Catherine Zeta-Jones has been looking particularly slender recently – which isn’t surprising considering the work involved in her Tony award-winning role in Broadway’s A Little Night Music.

But weight loss doesn’t just depend on gruelling regimes and deprivation. The size of your plate could be just as important to staying in shape as what you put on it, according to an American professor and food psychologist who has conducted a three-month study into the eating habits of 200 slimmers.

Dr Brian Wansink of Cornell University in the US told the Experimental Biology Conference that eating from a smaller plate, rearranging cupboards to make treats difficult to reach and avoiding distractions while eating can make a significant difference to weight loss results.

"We found that dieters who were given stylized environmental tips – such as using a ten-inch plate, moving the sweet dish or rearranging their cupboards – stuck to their diets an average of two more days per month," he said.

"If a person was able to follow a tip for at least 20 days each month, changes really started to happen." His advice includes:

*Serving up food ready plated rather than putting dishes of food on the table reduces the number of times someone refills their plate and reduces calorie intake by 20 per cent – 29 per cent less for men

*Eating off smaller plates or bowls and drinking out of tall, thin glasses rather than short, wide ones fools the brain into wanting less food or drink.
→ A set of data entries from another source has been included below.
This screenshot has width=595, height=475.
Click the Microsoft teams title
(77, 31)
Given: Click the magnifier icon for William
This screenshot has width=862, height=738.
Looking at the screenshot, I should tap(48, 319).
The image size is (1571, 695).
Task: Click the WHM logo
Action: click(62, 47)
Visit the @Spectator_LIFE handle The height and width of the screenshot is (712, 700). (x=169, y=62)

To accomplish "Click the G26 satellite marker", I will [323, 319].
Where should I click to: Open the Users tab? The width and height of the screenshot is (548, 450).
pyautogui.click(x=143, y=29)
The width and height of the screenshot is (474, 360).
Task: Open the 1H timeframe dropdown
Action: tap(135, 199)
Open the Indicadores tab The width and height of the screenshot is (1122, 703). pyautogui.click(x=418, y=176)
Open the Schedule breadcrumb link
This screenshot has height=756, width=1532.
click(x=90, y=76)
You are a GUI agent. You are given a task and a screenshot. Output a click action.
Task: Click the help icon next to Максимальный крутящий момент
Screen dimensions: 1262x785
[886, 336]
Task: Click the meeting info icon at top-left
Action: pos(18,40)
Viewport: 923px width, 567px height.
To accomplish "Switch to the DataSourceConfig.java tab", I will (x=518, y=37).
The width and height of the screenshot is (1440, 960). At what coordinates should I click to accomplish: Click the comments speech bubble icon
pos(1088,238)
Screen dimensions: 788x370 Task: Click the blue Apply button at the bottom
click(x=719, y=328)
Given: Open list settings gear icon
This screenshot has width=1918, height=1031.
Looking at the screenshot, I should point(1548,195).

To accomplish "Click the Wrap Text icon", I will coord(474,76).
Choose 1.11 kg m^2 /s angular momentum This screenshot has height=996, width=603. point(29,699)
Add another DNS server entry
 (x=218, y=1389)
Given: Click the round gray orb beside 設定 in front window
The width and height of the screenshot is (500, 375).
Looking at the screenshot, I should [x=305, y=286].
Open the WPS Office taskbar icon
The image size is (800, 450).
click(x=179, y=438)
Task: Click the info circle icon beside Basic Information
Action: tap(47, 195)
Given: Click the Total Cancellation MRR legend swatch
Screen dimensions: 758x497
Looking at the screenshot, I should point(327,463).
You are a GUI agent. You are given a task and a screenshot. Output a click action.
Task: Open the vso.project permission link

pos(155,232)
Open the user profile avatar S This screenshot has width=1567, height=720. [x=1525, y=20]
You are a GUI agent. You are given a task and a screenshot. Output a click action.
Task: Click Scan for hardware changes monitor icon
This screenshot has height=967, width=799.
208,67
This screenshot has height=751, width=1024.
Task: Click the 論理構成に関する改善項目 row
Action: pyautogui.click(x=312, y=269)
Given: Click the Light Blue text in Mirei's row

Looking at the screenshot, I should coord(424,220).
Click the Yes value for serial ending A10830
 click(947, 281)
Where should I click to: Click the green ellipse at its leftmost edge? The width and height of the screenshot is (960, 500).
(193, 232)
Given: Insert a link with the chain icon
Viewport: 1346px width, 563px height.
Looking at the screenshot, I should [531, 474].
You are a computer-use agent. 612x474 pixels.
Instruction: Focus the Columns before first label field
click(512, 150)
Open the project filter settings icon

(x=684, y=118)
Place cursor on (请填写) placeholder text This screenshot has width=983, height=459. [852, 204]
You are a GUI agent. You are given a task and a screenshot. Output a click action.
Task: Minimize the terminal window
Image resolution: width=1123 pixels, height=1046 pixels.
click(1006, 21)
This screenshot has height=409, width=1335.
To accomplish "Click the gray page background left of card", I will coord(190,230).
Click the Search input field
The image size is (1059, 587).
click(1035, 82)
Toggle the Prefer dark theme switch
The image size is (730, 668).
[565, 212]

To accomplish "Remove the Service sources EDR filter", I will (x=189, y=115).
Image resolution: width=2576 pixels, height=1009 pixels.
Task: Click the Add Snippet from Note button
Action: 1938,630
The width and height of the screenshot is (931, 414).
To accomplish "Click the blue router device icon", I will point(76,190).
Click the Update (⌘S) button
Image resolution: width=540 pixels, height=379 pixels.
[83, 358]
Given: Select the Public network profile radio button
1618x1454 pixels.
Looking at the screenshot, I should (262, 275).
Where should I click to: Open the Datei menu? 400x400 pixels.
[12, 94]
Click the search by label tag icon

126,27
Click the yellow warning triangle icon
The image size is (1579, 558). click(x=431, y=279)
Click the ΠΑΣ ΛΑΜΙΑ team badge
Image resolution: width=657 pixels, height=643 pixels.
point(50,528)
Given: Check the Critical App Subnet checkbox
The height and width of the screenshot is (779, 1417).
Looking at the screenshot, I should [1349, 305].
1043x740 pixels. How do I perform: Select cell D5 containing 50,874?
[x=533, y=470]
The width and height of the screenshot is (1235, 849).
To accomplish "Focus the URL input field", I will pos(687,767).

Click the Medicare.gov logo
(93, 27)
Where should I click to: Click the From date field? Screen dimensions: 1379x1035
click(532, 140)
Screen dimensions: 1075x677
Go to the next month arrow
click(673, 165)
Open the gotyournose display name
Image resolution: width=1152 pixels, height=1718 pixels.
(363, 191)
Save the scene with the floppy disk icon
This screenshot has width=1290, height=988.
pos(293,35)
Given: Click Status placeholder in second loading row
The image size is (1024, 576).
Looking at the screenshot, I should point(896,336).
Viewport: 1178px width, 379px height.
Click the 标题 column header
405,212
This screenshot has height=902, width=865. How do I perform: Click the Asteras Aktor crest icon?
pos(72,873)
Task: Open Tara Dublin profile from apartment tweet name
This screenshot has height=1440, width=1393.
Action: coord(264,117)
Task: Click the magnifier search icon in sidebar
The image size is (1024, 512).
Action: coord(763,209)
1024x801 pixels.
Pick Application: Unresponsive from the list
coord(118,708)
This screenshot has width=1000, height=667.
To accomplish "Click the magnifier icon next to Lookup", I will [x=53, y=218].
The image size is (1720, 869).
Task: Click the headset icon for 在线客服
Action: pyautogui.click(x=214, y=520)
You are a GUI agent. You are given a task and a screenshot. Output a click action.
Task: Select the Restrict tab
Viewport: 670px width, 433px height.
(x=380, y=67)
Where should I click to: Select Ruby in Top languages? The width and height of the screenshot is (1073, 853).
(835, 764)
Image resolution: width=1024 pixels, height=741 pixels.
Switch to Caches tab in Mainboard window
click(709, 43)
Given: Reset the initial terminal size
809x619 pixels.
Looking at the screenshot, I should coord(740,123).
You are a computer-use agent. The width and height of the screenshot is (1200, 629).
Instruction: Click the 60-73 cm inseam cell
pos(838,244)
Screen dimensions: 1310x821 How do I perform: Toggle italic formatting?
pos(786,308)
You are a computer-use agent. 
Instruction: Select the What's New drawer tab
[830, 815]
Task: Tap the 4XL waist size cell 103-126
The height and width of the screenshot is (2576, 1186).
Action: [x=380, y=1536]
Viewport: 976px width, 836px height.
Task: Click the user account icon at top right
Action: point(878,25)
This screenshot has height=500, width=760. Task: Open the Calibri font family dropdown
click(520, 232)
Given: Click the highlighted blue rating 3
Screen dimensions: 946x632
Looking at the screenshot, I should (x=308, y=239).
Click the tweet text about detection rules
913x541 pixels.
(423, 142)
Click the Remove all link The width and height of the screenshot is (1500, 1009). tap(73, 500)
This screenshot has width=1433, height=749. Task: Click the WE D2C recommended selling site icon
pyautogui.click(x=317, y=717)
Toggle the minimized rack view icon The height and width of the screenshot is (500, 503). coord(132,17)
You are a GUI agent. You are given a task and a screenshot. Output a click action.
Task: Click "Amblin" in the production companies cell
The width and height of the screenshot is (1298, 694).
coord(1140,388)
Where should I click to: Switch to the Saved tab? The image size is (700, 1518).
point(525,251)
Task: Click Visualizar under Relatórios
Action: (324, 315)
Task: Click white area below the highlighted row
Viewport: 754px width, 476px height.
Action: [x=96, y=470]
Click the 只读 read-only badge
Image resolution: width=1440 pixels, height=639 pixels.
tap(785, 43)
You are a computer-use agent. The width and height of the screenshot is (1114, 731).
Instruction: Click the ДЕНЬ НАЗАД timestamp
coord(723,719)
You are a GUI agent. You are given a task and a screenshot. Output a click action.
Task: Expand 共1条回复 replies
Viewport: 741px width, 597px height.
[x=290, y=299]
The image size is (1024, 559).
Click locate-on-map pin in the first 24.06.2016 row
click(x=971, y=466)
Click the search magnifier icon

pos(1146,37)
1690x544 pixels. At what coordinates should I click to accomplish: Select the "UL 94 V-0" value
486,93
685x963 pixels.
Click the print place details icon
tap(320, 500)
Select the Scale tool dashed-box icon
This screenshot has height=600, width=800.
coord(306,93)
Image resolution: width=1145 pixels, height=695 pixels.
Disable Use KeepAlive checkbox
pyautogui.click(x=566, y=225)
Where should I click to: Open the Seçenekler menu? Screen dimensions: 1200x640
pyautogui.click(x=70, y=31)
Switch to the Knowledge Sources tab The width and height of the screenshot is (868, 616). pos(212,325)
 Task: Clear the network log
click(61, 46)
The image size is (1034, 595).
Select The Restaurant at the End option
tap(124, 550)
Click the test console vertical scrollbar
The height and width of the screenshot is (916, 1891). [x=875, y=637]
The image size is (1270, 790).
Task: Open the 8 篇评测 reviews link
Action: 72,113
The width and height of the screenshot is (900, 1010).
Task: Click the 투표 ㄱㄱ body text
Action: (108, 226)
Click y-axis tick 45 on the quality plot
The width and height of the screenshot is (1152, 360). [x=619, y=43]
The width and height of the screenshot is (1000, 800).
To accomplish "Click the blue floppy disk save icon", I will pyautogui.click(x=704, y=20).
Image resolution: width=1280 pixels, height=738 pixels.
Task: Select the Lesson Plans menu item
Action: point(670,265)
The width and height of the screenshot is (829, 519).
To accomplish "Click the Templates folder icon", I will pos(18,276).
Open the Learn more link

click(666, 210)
Moving from a 12-inch to ten-inch dinner plate encourages people to eat 22 per cent less food.

*Rearranging cupboards and fridges so that tempting foods are more difficult to reach. "Quite simply, it is a case of out of sight, out of mind," the professor points out.

*Focus on your food. People who listen to the radio while eating consume 15 per cent more than those who don’t. And sit next to the slowest eater to help reduce the amount you consume.